The Altair Community is migrating to a new platform to provide a better experience for you. In preparation for the migration, the Altair Community is on read-only mode from October 28 - November 6, 2024. Technical support via cases will continue to work as is. For any urgent requests from Students/Faculty members, please submit the form linked here
Spend Data classification to UNSPSC
Hi all - I'm new and this is my first post.
Do you think that spend data classification to UNSPSC (or any other given taxonomy) can be achieved using Rapid-i?
Before would look like this:
Description Supplier
cartouche pour 5SIMX INMAC
After would look like this:
Description Supplier USPSC (Could be eClass or any other taxonomy inc in house)
cartouche pour 5SIMX INMAC 44103105 Ink cartridges
Do you think that spend data classification to UNSPSC (or any other given taxonomy) can be achieved using Rapid-i?
Before would look like this:
Description Supplier
cartouche pour 5SIMX INMAC
After would look like this:
Description Supplier USPSC (Could be eClass or any other taxonomy inc in house)
cartouche pour 5SIMX INMAC 44103105 Ink cartridges
0
Answers
originally RapidMiner is designed to learn classification tasks from examples of previously human classified data. It seems to me, your problem does not have this data? It seems rather to be some sort of lookup problem in a great directory? If I'm wrong, feel free to explain, how the new attributes where assigend to the "cartouche pour 5SIMX" thing.
But anyway, Haddock is right: You might achieve anything with rapid miner, the question is more or less, how complex things may become.
And something you might be interested in, even before thinking about rapidminer: It's open source, so if you offer it's result to your customers inside a program or website, you might have to give them access to your code...
Greetings,
Sebastian
Let me give you another example along with the process:
Example 1
Description = VAIO FW48E/H Laptop
Supplier = Sony
To classify this example manually one would recognize the word Laptop and so classify it against UNSPSC code = 43211509 UNSPSC Description = Laptop / Notebook PCs.
Example 2
Description = VAIO FW48E/H
Supplier = Sony
To classify this example manually one would recognize the word VAIO and so classify it against UNSPSC code = 43211509 UNSPSC Description = Laptop / Notebook PCs.
Example 3
Description = FW48E/H
Supplier = Sony
To classify this example manually one would need to look up on the Sony website to find out what FW48E/H related to before being able to classify it against UNSPSC code = 43211509 UNSPSC Description = Laptop / Notebook PCs.
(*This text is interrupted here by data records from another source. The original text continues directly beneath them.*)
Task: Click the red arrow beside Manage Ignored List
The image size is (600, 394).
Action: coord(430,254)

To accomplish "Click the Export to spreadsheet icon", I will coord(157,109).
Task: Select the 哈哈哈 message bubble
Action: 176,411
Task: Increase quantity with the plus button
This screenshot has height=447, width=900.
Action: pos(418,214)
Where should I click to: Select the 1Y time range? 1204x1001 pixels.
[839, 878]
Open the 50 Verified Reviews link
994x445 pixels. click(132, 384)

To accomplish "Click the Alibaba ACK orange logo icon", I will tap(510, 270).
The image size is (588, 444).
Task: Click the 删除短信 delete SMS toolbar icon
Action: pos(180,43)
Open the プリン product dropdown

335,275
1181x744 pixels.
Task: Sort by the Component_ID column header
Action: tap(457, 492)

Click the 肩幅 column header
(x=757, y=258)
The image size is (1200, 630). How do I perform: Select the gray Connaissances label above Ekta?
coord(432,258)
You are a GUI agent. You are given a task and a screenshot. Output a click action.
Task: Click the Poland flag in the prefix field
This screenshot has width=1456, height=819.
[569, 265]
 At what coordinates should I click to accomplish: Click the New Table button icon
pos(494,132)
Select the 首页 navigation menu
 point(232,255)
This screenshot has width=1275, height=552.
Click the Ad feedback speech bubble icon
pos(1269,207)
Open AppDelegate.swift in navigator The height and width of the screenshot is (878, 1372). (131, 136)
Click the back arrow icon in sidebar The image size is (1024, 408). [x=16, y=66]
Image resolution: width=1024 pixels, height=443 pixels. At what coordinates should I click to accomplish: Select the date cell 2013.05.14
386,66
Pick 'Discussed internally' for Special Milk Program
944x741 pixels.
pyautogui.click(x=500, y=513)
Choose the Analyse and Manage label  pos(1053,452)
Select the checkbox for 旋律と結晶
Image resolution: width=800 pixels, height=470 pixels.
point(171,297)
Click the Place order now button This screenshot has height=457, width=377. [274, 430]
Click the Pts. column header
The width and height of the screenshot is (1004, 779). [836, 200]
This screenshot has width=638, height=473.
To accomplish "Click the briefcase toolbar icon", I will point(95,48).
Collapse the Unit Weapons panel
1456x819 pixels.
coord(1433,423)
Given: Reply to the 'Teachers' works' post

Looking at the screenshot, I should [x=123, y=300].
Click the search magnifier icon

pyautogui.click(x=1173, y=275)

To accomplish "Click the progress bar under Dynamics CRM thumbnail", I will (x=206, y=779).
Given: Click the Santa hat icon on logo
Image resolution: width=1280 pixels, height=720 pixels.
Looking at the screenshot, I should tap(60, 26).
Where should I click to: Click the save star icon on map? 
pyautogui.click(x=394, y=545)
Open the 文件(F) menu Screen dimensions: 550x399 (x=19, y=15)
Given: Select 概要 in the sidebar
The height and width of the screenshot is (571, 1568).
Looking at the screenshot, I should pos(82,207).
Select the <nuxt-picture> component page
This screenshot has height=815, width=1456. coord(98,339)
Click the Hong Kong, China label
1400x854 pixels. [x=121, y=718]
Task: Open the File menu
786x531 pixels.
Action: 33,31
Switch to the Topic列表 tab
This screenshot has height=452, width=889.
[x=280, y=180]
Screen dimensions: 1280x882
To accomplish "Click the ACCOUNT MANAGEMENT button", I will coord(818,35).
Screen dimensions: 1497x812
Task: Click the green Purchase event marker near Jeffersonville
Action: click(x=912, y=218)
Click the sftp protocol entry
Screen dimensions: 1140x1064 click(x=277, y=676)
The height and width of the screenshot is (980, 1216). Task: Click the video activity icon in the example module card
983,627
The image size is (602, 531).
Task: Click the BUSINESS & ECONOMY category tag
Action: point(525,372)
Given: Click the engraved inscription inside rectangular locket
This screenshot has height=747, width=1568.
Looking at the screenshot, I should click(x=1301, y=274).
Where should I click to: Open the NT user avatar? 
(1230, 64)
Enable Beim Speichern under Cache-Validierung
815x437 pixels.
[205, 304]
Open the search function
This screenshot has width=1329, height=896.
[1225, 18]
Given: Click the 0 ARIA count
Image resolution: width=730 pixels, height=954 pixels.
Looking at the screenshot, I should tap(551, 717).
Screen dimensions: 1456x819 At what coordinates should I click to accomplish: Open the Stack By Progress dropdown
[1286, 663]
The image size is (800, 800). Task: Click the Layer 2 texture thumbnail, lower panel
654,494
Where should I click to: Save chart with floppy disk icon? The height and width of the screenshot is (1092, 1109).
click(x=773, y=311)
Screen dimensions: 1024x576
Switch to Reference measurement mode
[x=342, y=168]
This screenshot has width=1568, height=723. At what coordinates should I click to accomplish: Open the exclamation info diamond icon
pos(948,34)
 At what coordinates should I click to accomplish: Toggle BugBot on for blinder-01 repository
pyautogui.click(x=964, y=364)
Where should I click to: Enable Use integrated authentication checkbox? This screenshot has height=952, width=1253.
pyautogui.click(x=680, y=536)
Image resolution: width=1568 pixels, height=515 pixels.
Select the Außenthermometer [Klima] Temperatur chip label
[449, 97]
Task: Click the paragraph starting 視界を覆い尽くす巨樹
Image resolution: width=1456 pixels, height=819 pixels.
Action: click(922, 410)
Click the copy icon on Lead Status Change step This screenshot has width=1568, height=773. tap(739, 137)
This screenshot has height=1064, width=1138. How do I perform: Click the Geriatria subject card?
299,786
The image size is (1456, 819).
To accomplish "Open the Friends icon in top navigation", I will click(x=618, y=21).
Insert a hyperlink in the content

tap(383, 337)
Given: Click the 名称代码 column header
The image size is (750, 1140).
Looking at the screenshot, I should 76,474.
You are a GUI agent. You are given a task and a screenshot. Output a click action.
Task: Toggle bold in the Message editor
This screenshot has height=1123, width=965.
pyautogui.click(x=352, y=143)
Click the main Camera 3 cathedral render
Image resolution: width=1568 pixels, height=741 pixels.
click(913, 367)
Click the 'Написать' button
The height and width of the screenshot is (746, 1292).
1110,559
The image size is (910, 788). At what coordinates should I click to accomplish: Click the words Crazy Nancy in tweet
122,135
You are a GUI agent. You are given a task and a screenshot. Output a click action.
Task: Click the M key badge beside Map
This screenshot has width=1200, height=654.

Or looking at it from another angle:
If we see Sony as a supplier then based on previous experience of them as a supplier one would expect them to be supplying games, computers TVs etc
If one then see VAIO in the description we would know that it's referring to a laptop because of our previos knowledge of what a VAIO is when supplied by SONY.
What I need to be able to achieve is to look at a line of data (Description + supplier) and then allocate a UNSPSC code/description to it. Having done this once I then need the software to be able to learn that the words laptop and VIAO are related to the UNSPSC code for laptops and that the presence of Sony as a supplier just concretes the case.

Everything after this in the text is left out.